Thinkspace Gallery is pleased to present new works by Casey Weldon in Sentimental Deprivation. Born in Southern California, Weldon attended Art Center College of Design in Pasadena and is now based out of Washington, D.C. by way of Las Vegas, New York, and Portland. His surreal paintings combine elements of humor, nostalgia, and the absurd to stage open-ended narratives, and lush imaginary views, that border on the hyperchromatic edges of psychedelia. From optically disorienting four-eyed kittens and seemingly phosphorescent girls to giant disproportionately scaled Chihuahuas in desert canyon landscapes, nothing is too weirdly outré or unimaginable for Weldon’s visual fictions.
Unrestricted by the prohibitive constraints of probability, Weldon’s imagination playfully borrows imagery and kitsch from popular culture – past and present – and recombines its familiar fragments into beautifully strange reconstitutions.

Weldon gambols with the manipulation of scale and contrast to create otherworldly scenes, as though pulled from the cavities of the unconscious and its latent thread-like associations. The works alternate between moments of intense darkness and incandescent light, figuratively and literally. Saturated with lush color and detail, they are stylized by idiosyncratic palette choices that capture a range of brightness and atmosphere, from the intensity of neon to the lambent of dusk and the recesses of twilight obscurity. The unexpected is always at play in the subject matter, as unlikely pairings, exaggerated spatial relationships, and incongruous contexts offer infinite possible realities and suggestive collusions. The world, delivered through the lens of Weldon’s imagination, is distorted on a hyperbolic visual plane, where the mythic proportions of incidental symbolism are laid open to the willing. Weldon creates works with hooks rather than imperatives, providing an openness to interpretation for the viewer rather than a prescriptive demand to be read.

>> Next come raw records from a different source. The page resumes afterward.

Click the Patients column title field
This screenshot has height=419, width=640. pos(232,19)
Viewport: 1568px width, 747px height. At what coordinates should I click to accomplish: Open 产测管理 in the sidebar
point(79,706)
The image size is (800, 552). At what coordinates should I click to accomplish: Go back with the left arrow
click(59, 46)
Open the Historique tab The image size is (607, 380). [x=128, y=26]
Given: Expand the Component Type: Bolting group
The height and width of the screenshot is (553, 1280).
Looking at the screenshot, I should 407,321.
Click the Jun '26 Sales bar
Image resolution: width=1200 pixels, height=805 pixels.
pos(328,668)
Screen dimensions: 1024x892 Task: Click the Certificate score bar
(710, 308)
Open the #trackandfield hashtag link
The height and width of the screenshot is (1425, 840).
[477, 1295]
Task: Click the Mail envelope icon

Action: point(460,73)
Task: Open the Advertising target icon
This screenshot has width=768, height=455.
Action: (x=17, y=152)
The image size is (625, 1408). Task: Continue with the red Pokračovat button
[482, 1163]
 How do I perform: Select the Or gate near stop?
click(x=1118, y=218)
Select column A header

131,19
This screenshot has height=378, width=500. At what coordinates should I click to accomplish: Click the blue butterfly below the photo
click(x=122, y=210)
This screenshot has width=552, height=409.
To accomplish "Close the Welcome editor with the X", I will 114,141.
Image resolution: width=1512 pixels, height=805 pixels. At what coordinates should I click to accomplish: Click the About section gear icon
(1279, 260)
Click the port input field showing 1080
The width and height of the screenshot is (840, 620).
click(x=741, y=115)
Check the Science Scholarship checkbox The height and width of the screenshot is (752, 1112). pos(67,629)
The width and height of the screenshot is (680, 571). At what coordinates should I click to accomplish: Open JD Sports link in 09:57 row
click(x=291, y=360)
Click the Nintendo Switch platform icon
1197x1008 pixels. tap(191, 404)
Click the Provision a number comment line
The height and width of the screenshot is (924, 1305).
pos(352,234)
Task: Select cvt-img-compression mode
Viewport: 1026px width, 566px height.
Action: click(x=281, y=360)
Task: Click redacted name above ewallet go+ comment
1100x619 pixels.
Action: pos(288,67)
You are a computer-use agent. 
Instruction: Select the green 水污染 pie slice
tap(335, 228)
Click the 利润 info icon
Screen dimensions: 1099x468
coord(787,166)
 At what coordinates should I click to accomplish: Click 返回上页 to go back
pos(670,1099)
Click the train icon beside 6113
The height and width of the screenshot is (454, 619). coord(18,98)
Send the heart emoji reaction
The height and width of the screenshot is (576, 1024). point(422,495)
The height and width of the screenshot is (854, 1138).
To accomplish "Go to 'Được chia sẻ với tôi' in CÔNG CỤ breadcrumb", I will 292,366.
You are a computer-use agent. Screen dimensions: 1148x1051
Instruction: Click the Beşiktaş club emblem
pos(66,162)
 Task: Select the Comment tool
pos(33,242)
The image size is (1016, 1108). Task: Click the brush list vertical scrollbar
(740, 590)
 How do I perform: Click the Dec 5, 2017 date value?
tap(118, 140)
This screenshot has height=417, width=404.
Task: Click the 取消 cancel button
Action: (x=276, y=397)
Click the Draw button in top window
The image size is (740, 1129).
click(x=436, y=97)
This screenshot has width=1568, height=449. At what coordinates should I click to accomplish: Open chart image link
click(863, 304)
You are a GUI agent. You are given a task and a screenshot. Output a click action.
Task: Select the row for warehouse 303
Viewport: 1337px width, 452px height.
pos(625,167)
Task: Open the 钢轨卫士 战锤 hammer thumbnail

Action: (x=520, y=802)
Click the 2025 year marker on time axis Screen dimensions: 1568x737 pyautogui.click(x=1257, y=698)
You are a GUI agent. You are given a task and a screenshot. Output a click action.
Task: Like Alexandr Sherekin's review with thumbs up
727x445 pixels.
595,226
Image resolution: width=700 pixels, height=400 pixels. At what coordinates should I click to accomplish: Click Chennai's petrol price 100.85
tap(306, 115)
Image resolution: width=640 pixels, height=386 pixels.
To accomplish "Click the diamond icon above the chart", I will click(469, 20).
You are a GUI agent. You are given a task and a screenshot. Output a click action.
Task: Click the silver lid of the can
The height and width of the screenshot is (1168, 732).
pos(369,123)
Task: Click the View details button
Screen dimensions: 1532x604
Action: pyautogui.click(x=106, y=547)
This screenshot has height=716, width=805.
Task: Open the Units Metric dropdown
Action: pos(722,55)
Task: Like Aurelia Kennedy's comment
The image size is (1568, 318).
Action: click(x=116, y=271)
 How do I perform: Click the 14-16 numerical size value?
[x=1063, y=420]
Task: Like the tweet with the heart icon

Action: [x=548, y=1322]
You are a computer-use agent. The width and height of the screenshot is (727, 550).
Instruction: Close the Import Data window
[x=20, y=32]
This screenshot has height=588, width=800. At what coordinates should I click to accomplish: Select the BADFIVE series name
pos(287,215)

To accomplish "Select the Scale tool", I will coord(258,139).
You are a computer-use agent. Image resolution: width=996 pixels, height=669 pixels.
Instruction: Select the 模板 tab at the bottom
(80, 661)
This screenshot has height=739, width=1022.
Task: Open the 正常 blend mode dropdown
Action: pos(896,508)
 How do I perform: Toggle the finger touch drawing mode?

Inspired by the early twentieth century surrealists André Breton and Giorgio de Chirico, Weldon uses similar creative strategies like juxtaposition and stream of consciousness, filtered through a contemporary sensibility, to defamiliarize the familiar and problematize the seemingly innocuous elements of the day to day. Charged with a range of affect that taps into everything from the playful and irreverent to the uncanny and melancholic, his works are beautifully disruptive and galvanized by the unpredictable. Technically, the paintings, though illustrative in style, combine moments of highly-detailed representational realism offset by stylistically surreal interjections. Recurring themes include the exploration of humankind’s tenuous interaction with and coexistence within nature – especially impactful in our era of environmental depletion – and the generative possibilities of extreme displacement and exaggerated context.